━━━━━ AVAILABLE DATA ━━━━━
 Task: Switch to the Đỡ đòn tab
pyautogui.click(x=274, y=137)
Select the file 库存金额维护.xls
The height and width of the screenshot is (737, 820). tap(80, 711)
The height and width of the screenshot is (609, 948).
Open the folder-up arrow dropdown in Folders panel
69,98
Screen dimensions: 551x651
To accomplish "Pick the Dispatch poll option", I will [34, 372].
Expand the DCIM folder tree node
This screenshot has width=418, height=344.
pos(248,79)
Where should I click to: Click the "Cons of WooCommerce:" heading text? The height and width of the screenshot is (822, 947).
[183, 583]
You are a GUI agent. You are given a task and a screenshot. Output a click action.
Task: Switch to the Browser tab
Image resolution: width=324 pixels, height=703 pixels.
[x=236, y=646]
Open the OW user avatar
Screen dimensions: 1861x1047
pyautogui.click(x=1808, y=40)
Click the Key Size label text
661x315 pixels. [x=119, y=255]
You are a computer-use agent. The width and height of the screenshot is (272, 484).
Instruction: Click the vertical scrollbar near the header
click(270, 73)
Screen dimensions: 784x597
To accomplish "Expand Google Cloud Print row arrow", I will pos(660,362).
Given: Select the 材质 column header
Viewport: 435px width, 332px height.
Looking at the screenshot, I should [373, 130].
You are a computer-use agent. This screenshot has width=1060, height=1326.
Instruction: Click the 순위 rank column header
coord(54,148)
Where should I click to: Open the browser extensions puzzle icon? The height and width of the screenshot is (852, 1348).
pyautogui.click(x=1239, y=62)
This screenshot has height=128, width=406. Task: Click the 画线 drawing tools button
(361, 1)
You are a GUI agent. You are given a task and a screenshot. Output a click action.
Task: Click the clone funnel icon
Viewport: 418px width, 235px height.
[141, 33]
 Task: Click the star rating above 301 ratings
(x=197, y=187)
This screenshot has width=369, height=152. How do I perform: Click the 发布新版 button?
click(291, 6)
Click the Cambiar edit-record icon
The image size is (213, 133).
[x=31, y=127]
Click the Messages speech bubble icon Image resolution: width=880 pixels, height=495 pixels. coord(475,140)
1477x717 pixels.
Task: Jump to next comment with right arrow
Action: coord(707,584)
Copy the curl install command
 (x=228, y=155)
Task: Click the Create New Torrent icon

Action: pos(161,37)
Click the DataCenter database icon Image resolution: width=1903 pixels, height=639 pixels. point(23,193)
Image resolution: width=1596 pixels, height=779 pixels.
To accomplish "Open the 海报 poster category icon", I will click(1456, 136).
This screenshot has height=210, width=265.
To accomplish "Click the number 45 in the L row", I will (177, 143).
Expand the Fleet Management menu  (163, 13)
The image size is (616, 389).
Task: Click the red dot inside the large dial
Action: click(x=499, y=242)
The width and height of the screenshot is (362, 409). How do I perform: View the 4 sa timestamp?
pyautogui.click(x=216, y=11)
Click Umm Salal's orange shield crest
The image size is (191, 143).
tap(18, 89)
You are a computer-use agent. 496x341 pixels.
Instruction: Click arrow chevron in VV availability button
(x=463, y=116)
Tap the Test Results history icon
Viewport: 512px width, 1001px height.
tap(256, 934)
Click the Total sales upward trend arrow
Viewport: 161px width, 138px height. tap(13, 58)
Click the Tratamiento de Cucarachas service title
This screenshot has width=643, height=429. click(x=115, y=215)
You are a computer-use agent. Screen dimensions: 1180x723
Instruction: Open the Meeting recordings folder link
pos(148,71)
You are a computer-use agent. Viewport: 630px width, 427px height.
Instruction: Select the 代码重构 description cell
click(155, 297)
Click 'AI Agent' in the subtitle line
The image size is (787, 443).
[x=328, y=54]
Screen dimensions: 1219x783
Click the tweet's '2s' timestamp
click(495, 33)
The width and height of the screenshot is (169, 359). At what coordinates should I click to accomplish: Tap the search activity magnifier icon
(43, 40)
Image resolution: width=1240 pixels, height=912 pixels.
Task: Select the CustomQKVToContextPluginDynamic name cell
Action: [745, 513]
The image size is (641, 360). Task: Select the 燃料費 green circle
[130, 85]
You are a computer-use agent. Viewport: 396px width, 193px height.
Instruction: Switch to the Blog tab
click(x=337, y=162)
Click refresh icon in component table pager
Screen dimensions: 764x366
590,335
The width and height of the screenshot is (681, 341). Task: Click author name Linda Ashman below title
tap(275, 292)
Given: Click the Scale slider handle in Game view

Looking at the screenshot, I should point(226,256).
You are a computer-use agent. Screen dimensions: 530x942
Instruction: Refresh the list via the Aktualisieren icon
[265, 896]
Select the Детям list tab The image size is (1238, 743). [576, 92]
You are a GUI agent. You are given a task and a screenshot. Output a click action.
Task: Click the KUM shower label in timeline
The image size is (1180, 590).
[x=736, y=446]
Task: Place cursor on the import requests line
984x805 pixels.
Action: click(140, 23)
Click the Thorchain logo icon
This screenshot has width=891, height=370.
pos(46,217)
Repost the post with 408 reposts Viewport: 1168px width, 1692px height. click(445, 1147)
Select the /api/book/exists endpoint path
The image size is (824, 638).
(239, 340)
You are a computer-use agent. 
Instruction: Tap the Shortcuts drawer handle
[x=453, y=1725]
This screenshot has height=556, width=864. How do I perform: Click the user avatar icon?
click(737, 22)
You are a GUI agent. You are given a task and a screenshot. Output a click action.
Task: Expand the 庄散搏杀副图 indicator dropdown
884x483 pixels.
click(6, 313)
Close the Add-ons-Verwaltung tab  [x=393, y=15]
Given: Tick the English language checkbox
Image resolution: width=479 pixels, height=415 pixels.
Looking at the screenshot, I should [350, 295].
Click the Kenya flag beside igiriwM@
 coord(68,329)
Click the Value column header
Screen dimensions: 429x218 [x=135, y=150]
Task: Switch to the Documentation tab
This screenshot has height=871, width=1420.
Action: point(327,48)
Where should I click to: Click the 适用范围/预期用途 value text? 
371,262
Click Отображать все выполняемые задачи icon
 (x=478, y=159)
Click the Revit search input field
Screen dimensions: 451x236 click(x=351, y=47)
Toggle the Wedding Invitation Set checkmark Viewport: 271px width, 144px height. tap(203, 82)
━━━━━
WORK REQUEST –
Would you restate all of the material, word for word?

YOUR SOLUTION –
 Task: Switch to the Đỡ đòn tab
pyautogui.click(x=274, y=137)
Select the file 库存金额维护.xls
The height and width of the screenshot is (737, 820). tap(80, 711)
The height and width of the screenshot is (609, 948).
Open the folder-up arrow dropdown in Folders panel
69,98
Screen dimensions: 551x651
To accomplish "Pick the Dispatch poll option", I will [34, 372].
Expand the DCIM folder tree node
This screenshot has width=418, height=344.
pos(248,79)
Where should I click to: Click the "Cons of WooCommerce:" heading text? The height and width of the screenshot is (822, 947).
[183, 583]
You are a GUI agent. You are given a task and a screenshot. Output a click action.
Task: Switch to the Browser tab
Image resolution: width=324 pixels, height=703 pixels.
[x=236, y=646]
Open the OW user avatar
Screen dimensions: 1861x1047
pyautogui.click(x=1808, y=40)
Click the Key Size label text
661x315 pixels. [x=119, y=255]
You are a computer-use agent. The width and height of the screenshot is (272, 484).
Instruction: Click the vertical scrollbar near the header
click(270, 73)
Screen dimensions: 784x597
To accomplish "Expand Google Cloud Print row arrow", I will pos(660,362).
Given: Select the 材质 column header
Viewport: 435px width, 332px height.
Looking at the screenshot, I should [373, 130].
You are a computer-use agent. This screenshot has width=1060, height=1326.
Instruction: Click the 순위 rank column header
coord(54,148)
Where should I click to: Open the browser extensions puzzle icon? The height and width of the screenshot is (852, 1348).
pyautogui.click(x=1239, y=62)
This screenshot has height=128, width=406. Task: Click the 画线 drawing tools button
(361, 1)
You are a GUI agent. You are given a task and a screenshot. Output a click action.
Task: Click the clone funnel icon
Viewport: 418px width, 235px height.
[141, 33]
 Task: Click the star rating above 301 ratings
(x=197, y=187)
This screenshot has width=369, height=152. How do I perform: Click the 发布新版 button?
click(291, 6)
Click the Cambiar edit-record icon
The image size is (213, 133).
[x=31, y=127]
Click the Messages speech bubble icon Image resolution: width=880 pixels, height=495 pixels. coord(475,140)
1477x717 pixels.
Task: Jump to next comment with right arrow
Action: coord(707,584)
Copy the curl install command
 (x=228, y=155)
Task: Click the Create New Torrent icon

Action: pos(161,37)
Click the DataCenter database icon Image resolution: width=1903 pixels, height=639 pixels. point(23,193)
Image resolution: width=1596 pixels, height=779 pixels.
To accomplish "Open the 海报 poster category icon", I will click(1456, 136).
This screenshot has height=210, width=265.
To accomplish "Click the number 45 in the L row", I will (177, 143).
Expand the Fleet Management menu  (163, 13)
The image size is (616, 389).
Task: Click the red dot inside the large dial
Action: click(x=499, y=242)
The width and height of the screenshot is (362, 409). How do I perform: View the 4 sa timestamp?
pyautogui.click(x=216, y=11)
Click Umm Salal's orange shield crest
The image size is (191, 143).
tap(18, 89)
You are a computer-use agent. 496x341 pixels.
Instruction: Click arrow chevron in VV availability button
(x=463, y=116)
Tap the Test Results history icon
Viewport: 512px width, 1001px height.
tap(256, 934)
Click the Total sales upward trend arrow
Viewport: 161px width, 138px height. tap(13, 58)
Click the Tratamiento de Cucarachas service title
This screenshot has width=643, height=429. click(x=115, y=215)
You are a computer-use agent. Screen dimensions: 1180x723
Instruction: Open the Meeting recordings folder link
pos(148,71)
You are a computer-use agent. Viewport: 630px width, 427px height.
Instruction: Select the 代码重构 description cell
click(155, 297)
Click 'AI Agent' in the subtitle line
The image size is (787, 443).
[x=328, y=54]
Screen dimensions: 1219x783
Click the tweet's '2s' timestamp
click(495, 33)
The width and height of the screenshot is (169, 359). At what coordinates should I click to accomplish: Tap the search activity magnifier icon
(43, 40)
Image resolution: width=1240 pixels, height=912 pixels.
Task: Select the CustomQKVToContextPluginDynamic name cell
Action: [745, 513]
The image size is (641, 360). Task: Select the 燃料費 green circle
[130, 85]
You are a computer-use agent. Viewport: 396px width, 193px height.
Instruction: Switch to the Blog tab
click(x=337, y=162)
Click refresh icon in component table pager
Screen dimensions: 764x366
590,335
The width and height of the screenshot is (681, 341). Task: Click author name Linda Ashman below title
tap(275, 292)
Given: Click the Scale slider handle in Game view

Looking at the screenshot, I should point(226,256).
You are a computer-use agent. Screen dimensions: 530x942
Instruction: Refresh the list via the Aktualisieren icon
[265, 896]
Select the Детям list tab The image size is (1238, 743). [576, 92]
You are a GUI agent. You are given a task and a screenshot. Output a click action.
Task: Click the KUM shower label in timeline
The image size is (1180, 590).
[x=736, y=446]
Task: Place cursor on the import requests line
984x805 pixels.
Action: click(140, 23)
Click the Thorchain logo icon
This screenshot has width=891, height=370.
pos(46,217)
Repost the post with 408 reposts Viewport: 1168px width, 1692px height. click(445, 1147)
Select the /api/book/exists endpoint path
The image size is (824, 638).
(239, 340)
You are a computer-use agent. 
Instruction: Tap the Shortcuts drawer handle
[x=453, y=1725]
This screenshot has height=556, width=864. How do I perform: Click the user avatar icon?
click(737, 22)
You are a GUI agent. You are given a task and a screenshot. Output a click action.
Task: Expand the 庄散搏杀副图 indicator dropdown
884x483 pixels.
click(6, 313)
Close the Add-ons-Verwaltung tab  [x=393, y=15]
Given: Tick the English language checkbox
Image resolution: width=479 pixels, height=415 pixels.
Looking at the screenshot, I should [350, 295].
Click the Kenya flag beside igiriwM@
 coord(68,329)
Click the Value column header
Screen dimensions: 429x218 [x=135, y=150]
Task: Switch to the Documentation tab
This screenshot has height=871, width=1420.
Action: point(327,48)
Where should I click to: Click the 适用范围/预期用途 value text? 
371,262
Click Отображать все выполняемые задачи icon
 (x=478, y=159)
Click the Revit search input field
Screen dimensions: 451x236 click(x=351, y=47)
Toggle the Wedding Invitation Set checkmark Viewport: 271px width, 144px height. tap(203, 82)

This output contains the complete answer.